• TASK OBJECTIVE
Return every record exactly as it appears. Leave nothing out.

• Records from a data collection
───

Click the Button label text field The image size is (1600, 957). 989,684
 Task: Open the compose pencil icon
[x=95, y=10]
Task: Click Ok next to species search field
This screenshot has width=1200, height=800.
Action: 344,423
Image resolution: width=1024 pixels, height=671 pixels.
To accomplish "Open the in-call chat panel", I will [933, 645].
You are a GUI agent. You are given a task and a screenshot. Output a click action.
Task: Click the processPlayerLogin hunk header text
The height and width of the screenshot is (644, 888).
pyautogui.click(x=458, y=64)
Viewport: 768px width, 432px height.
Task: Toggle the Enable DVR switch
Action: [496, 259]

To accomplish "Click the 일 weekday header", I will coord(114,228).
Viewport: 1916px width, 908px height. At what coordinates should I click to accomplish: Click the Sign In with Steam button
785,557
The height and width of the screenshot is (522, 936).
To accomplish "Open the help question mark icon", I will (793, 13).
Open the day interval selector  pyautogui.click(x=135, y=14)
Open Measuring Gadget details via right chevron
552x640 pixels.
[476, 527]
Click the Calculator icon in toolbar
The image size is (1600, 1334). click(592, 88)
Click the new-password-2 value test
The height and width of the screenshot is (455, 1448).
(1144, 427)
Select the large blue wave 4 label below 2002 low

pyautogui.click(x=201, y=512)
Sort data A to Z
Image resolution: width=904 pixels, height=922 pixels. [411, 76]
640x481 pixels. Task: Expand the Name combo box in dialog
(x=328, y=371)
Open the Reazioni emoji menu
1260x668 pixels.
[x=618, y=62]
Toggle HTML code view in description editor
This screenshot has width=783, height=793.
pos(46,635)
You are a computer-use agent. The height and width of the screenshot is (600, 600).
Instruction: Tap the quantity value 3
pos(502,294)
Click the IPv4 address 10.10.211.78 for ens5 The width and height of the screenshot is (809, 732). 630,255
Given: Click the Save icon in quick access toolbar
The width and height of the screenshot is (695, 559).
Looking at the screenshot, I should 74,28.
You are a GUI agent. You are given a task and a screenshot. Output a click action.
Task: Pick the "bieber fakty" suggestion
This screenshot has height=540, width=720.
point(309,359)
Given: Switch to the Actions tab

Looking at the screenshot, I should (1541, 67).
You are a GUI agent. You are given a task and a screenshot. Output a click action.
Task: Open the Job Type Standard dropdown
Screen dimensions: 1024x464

───

• FINAL ANSWER
Click the Button label text field The image size is (1600, 957). 989,684
 Task: Open the compose pencil icon
[x=95, y=10]
Task: Click Ok next to species search field
This screenshot has width=1200, height=800.
Action: 344,423
Image resolution: width=1024 pixels, height=671 pixels.
To accomplish "Open the in-call chat panel", I will [933, 645].
You are a GUI agent. You are given a task and a screenshot. Output a click action.
Task: Click the processPlayerLogin hunk header text
The height and width of the screenshot is (644, 888).
pyautogui.click(x=458, y=64)
Viewport: 768px width, 432px height.
Task: Toggle the Enable DVR switch
Action: [496, 259]

To accomplish "Click the 일 weekday header", I will coord(114,228).
Viewport: 1916px width, 908px height. At what coordinates should I click to accomplish: Click the Sign In with Steam button
785,557
The height and width of the screenshot is (522, 936).
To accomplish "Open the help question mark icon", I will (793, 13).
Open the day interval selector  pyautogui.click(x=135, y=14)
Open Measuring Gadget details via right chevron
552x640 pixels.
[476, 527]
Click the Calculator icon in toolbar
The image size is (1600, 1334). click(592, 88)
Click the new-password-2 value test
The height and width of the screenshot is (455, 1448).
(1144, 427)
Select the large blue wave 4 label below 2002 low

pyautogui.click(x=201, y=512)
Sort data A to Z
Image resolution: width=904 pixels, height=922 pixels. [411, 76]
640x481 pixels. Task: Expand the Name combo box in dialog
(x=328, y=371)
Open the Reazioni emoji menu
1260x668 pixels.
[x=618, y=62]
Toggle HTML code view in description editor
This screenshot has width=783, height=793.
pos(46,635)
You are a computer-use agent. The height and width of the screenshot is (600, 600).
Instruction: Tap the quantity value 3
pos(502,294)
Click the IPv4 address 10.10.211.78 for ens5 The width and height of the screenshot is (809, 732). 630,255
Given: Click the Save icon in quick access toolbar
The width and height of the screenshot is (695, 559).
Looking at the screenshot, I should 74,28.
You are a GUI agent. You are given a task and a screenshot. Output a click action.
Task: Pick the "bieber fakty" suggestion
This screenshot has height=540, width=720.
point(309,359)
Given: Switch to the Actions tab

Looking at the screenshot, I should (1541, 67).
You are a GUI agent. You are given a task and a screenshot. Output a click action.
Task: Open the Job Type Standard dropdown
Screen dimensions: 1024x464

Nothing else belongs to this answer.